=== What the task requires ===
All that is wanted is the exact lines from the one with "Instruction: Close the List Failed popup" through the last line of the entries, with both ends kept and every picture left out.
────────────────
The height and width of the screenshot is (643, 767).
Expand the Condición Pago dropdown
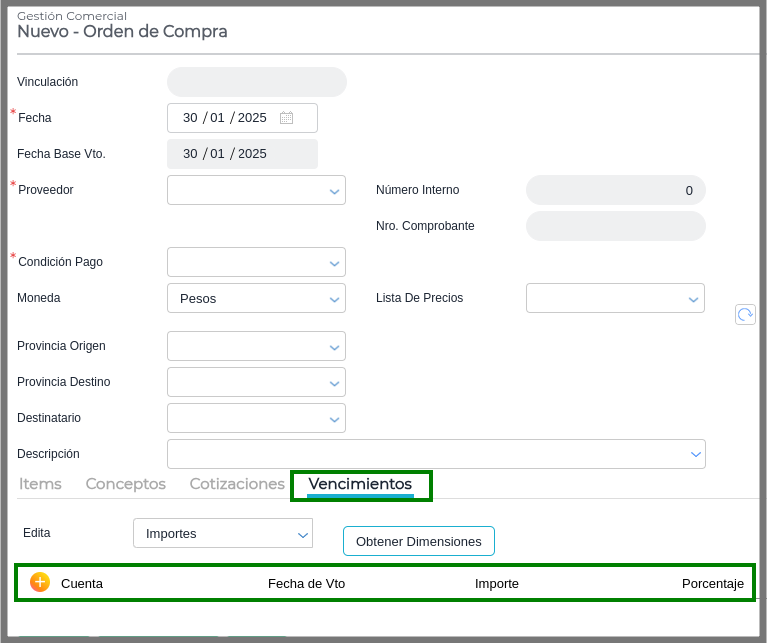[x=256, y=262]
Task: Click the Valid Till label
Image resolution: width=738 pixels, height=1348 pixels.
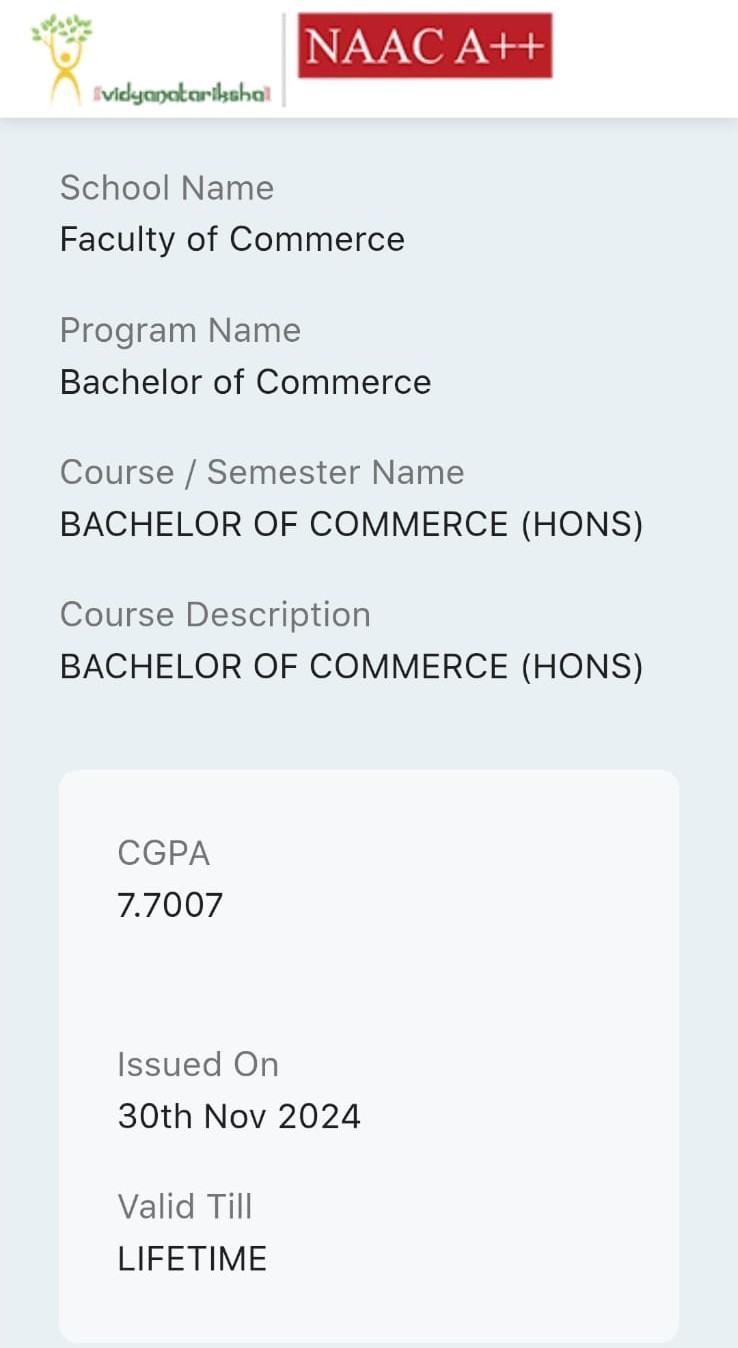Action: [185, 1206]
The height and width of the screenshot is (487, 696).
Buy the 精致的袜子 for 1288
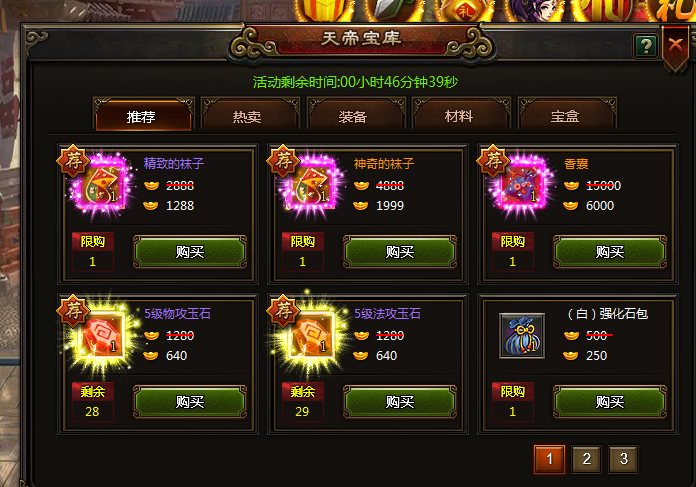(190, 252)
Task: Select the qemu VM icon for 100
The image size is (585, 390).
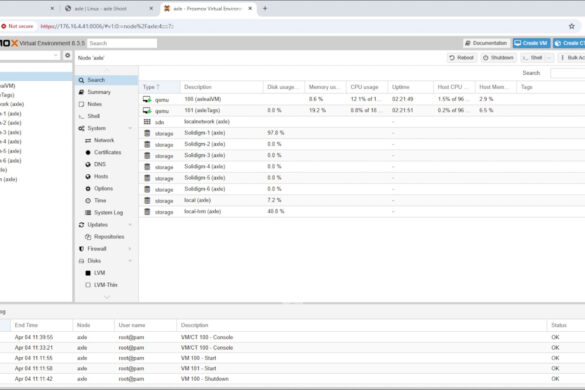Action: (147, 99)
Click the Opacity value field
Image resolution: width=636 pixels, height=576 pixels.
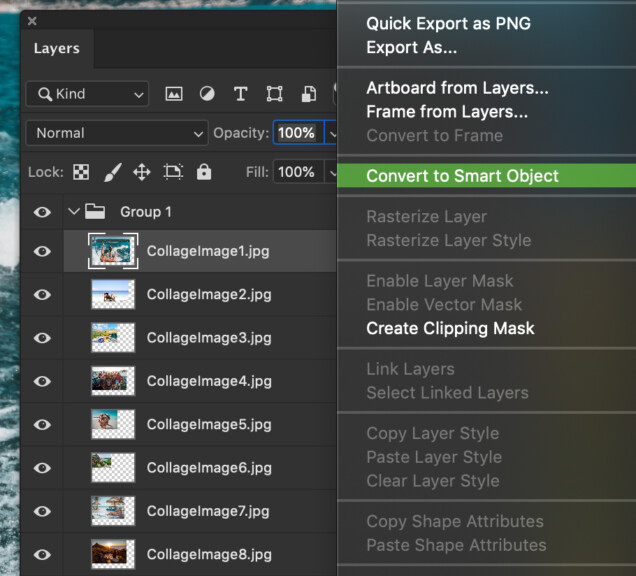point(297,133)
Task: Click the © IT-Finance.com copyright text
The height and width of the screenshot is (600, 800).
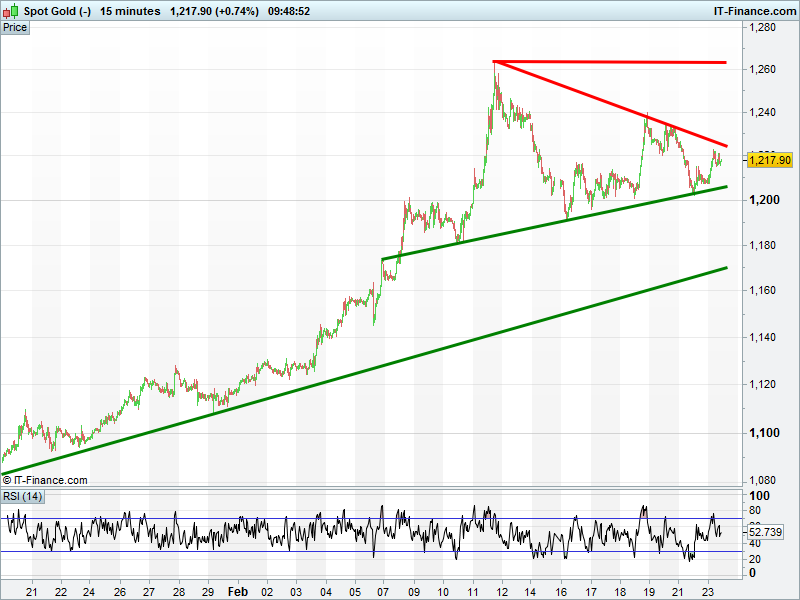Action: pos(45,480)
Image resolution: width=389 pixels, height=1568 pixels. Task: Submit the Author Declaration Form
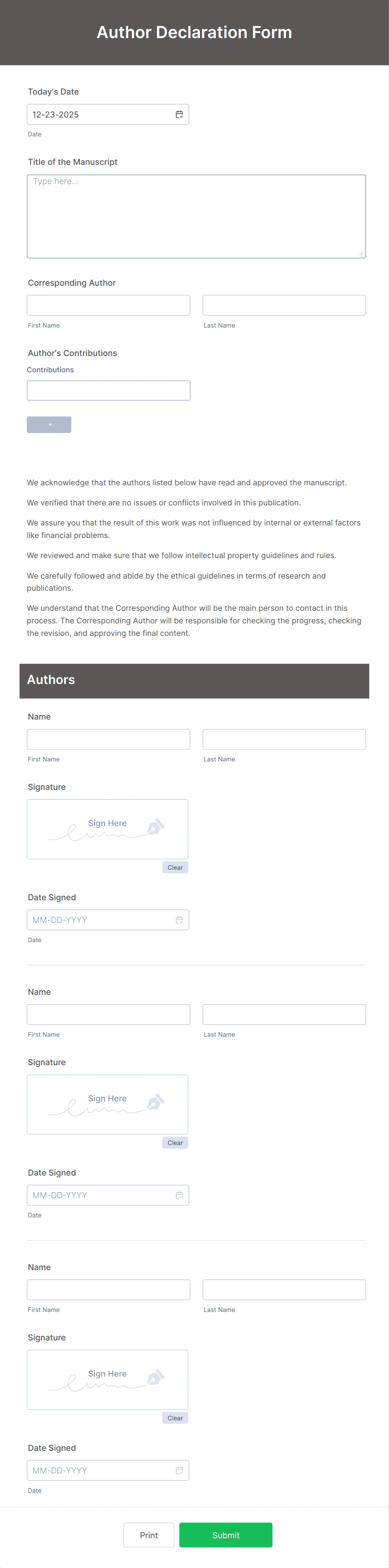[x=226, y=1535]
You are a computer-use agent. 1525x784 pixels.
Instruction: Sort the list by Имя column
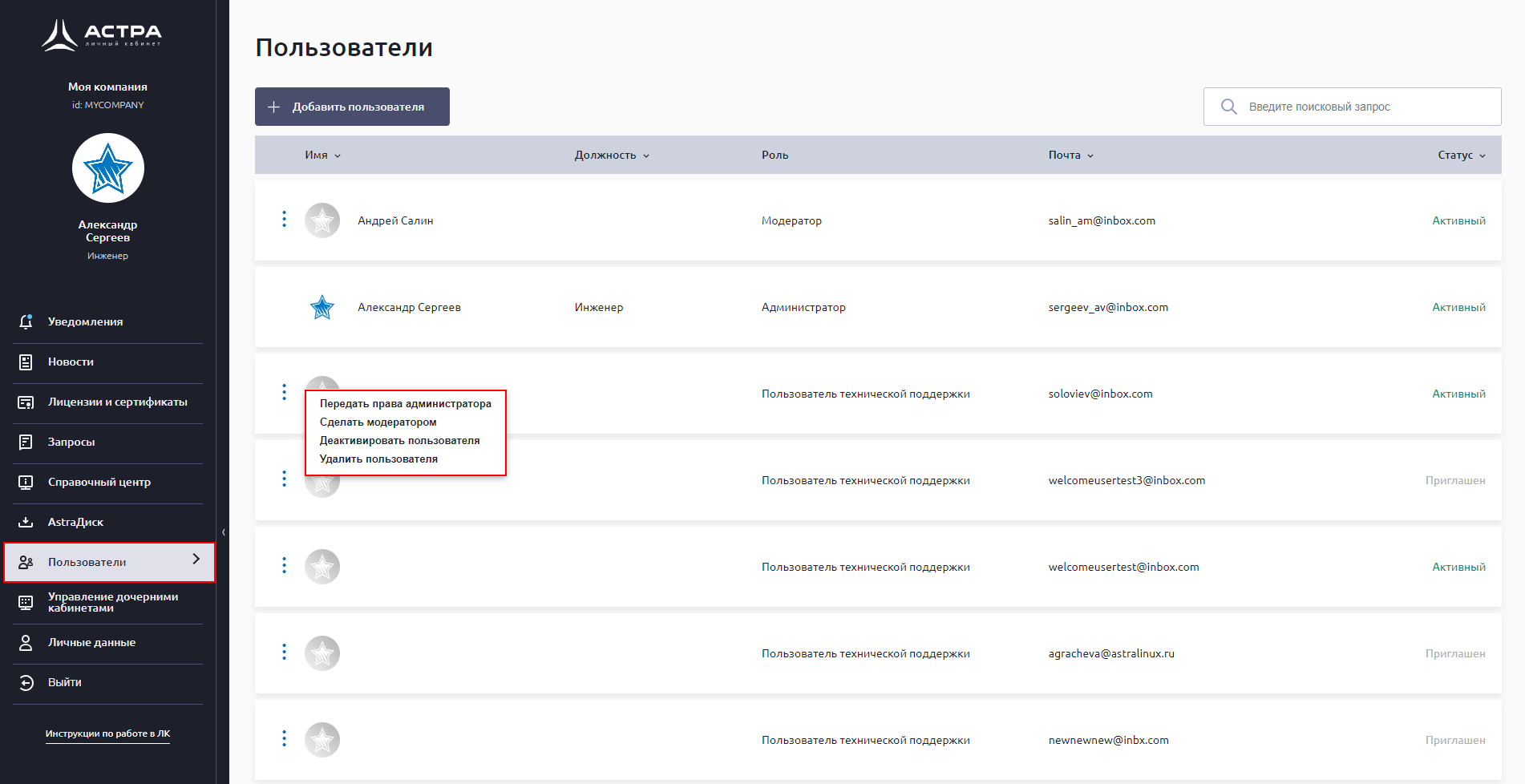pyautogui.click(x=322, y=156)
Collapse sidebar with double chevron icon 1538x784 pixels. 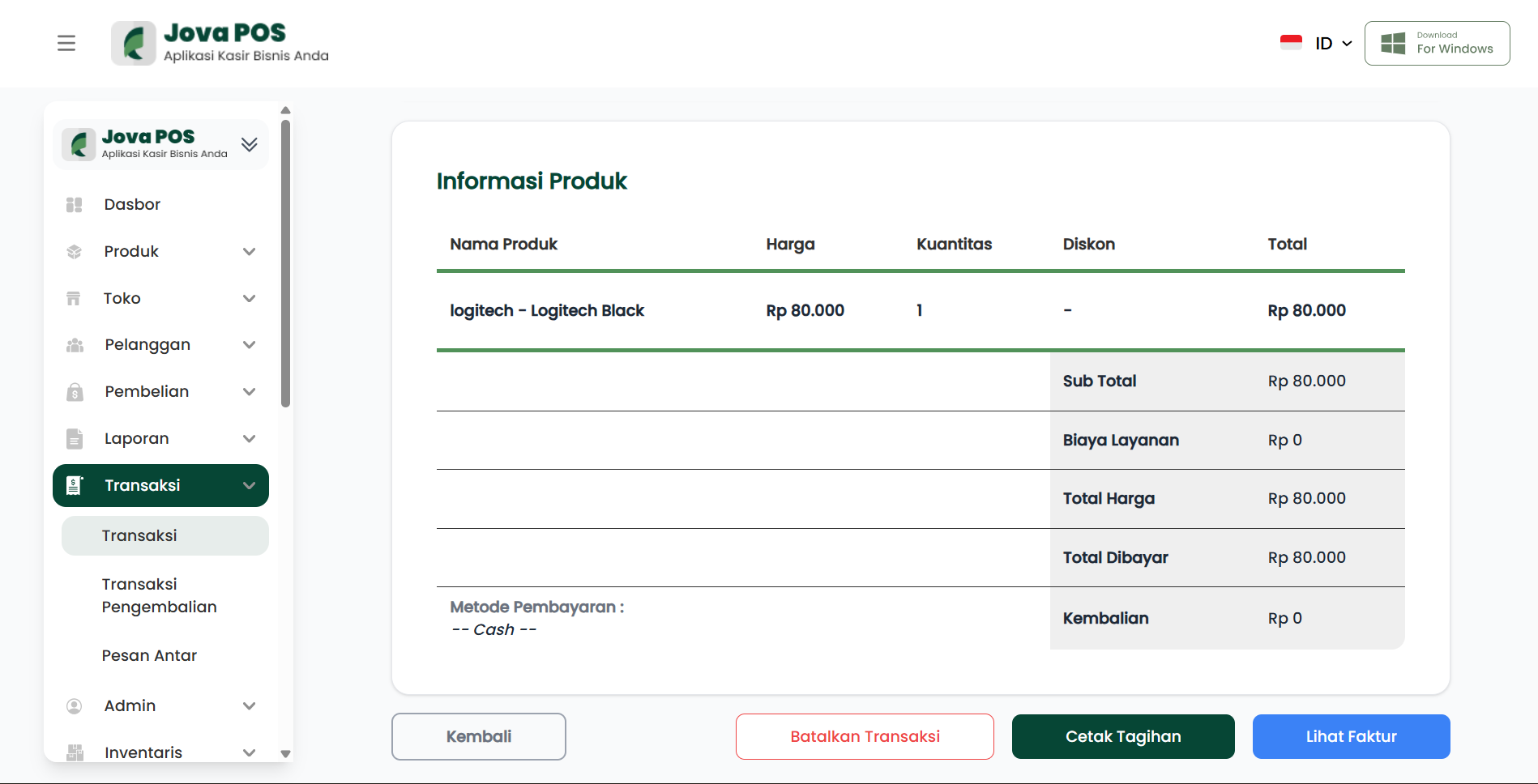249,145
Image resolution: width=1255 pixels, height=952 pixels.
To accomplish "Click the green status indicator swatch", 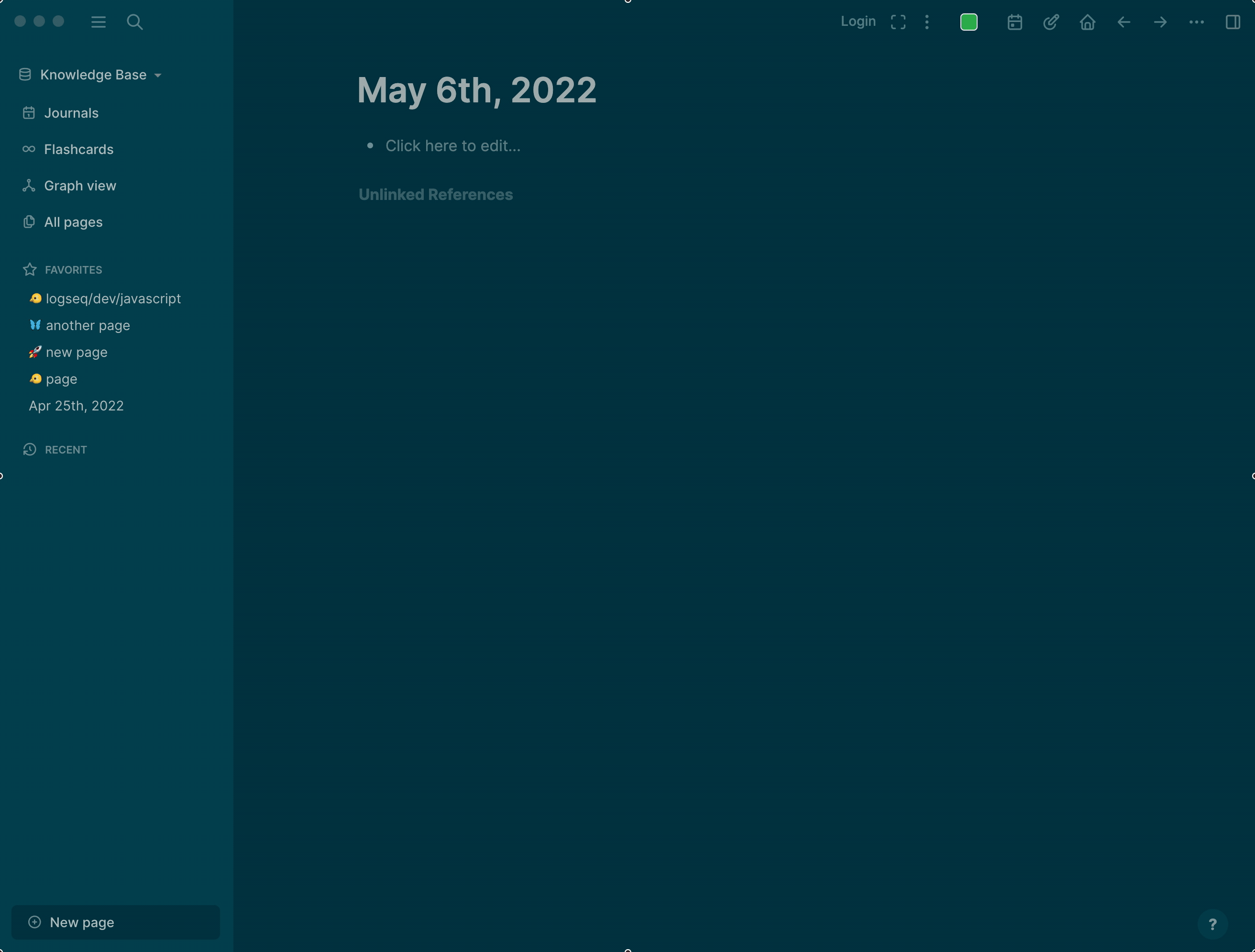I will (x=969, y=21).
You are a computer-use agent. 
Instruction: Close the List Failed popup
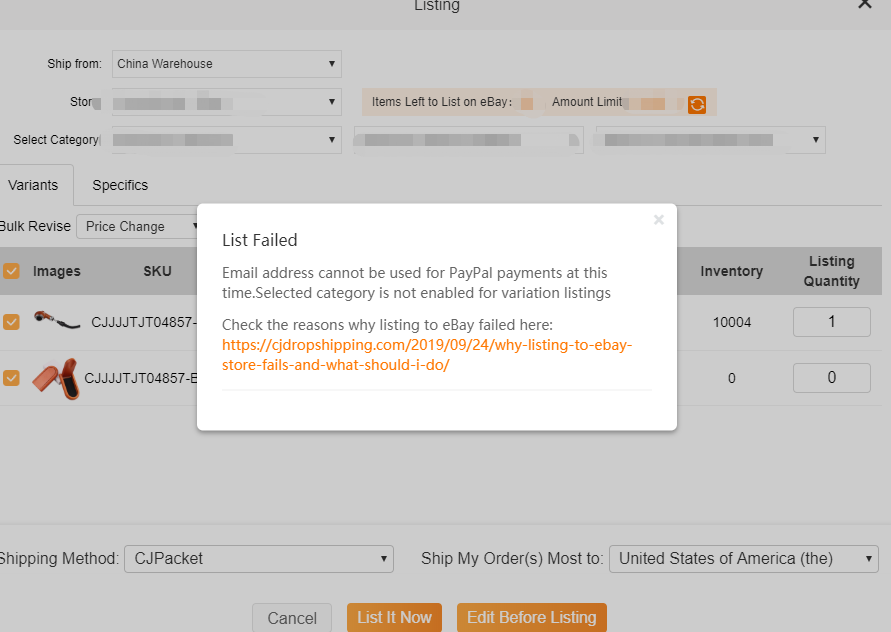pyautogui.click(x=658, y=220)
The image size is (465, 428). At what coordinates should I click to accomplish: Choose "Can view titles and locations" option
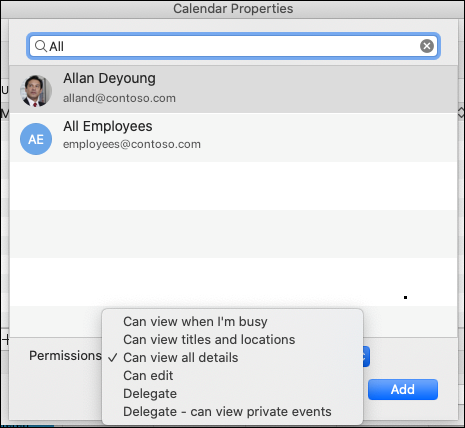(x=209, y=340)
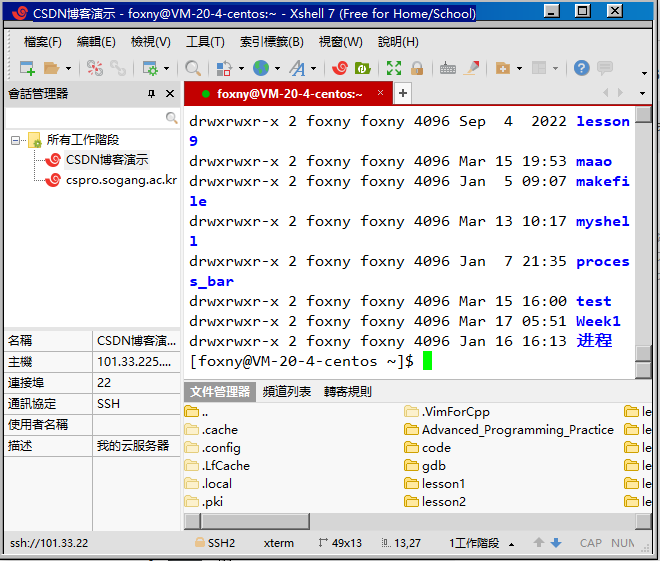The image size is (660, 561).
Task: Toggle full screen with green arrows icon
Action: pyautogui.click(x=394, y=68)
────────────────
=== Result ===
Instruction: Close the List Failed popup
pyautogui.click(x=658, y=220)
The image size is (465, 428). At what coordinates should I click to accomplish: Choose "Can view titles and locations" option
(x=209, y=340)
The image size is (660, 561).
Task: Toggle full screen with green arrows icon
Action: pyautogui.click(x=394, y=68)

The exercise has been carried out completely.